* [WHAT THIS TASK INVOLVES]:
When you find the word "Microsoft" in a line of the entries, please copy the whole line.

* [DATA LISTING]:
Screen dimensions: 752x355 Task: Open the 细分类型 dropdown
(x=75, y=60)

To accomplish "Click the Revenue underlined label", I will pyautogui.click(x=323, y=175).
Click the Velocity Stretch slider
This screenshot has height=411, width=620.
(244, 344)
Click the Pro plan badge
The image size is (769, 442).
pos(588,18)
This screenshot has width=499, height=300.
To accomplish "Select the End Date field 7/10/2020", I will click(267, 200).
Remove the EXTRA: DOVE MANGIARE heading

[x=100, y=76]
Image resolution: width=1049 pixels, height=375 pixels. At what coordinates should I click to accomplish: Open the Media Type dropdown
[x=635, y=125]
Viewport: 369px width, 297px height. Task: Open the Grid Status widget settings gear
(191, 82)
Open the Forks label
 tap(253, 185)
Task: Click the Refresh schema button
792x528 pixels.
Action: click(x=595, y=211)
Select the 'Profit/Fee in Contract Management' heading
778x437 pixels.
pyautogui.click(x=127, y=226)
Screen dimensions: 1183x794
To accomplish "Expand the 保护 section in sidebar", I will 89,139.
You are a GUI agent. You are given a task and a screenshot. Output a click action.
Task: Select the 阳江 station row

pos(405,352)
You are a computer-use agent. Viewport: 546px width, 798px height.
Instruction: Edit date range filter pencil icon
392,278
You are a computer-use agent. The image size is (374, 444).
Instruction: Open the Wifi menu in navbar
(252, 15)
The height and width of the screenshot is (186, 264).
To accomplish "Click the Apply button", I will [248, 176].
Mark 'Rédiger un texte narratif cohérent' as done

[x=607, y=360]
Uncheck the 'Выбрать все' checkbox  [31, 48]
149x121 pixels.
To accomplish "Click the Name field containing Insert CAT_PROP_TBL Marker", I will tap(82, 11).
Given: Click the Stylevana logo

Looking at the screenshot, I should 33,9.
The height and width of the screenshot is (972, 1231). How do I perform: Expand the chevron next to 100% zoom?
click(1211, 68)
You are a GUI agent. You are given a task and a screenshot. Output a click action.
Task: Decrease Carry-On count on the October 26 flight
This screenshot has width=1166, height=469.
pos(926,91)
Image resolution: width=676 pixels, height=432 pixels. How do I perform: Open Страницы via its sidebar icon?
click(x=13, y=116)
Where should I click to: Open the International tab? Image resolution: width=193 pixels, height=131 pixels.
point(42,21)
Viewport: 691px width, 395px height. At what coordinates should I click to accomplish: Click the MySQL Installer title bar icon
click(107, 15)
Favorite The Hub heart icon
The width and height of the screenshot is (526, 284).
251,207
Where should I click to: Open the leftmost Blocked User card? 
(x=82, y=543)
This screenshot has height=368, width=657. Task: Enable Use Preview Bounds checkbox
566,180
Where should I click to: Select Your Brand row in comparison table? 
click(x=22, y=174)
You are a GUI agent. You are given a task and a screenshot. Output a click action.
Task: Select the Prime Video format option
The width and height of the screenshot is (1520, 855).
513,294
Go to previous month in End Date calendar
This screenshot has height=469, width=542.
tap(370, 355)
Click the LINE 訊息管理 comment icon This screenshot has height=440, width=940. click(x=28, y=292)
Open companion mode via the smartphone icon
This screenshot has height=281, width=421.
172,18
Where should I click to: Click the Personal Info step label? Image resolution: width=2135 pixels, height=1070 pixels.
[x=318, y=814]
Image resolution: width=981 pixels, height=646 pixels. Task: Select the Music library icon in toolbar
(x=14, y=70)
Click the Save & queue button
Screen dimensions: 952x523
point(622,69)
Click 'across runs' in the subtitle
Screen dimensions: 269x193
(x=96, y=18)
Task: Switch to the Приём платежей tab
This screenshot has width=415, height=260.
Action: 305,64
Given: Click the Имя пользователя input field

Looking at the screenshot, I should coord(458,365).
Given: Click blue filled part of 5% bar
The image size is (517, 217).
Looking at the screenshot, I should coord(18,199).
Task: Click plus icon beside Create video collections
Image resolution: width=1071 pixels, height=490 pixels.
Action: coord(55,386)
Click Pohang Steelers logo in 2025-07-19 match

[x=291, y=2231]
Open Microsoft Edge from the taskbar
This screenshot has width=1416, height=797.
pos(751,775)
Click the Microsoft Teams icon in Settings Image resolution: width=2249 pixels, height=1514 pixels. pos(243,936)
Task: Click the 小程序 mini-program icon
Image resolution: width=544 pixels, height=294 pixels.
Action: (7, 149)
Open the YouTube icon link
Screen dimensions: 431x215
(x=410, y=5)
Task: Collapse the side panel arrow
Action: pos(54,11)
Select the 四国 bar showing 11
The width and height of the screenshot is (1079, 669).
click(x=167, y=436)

* [WRITTEN ANSWER]:
Open Microsoft Edge from the taskbar
Click the Microsoft Teams icon in Settings Image resolution: width=2249 pixels, height=1514 pixels. pos(243,936)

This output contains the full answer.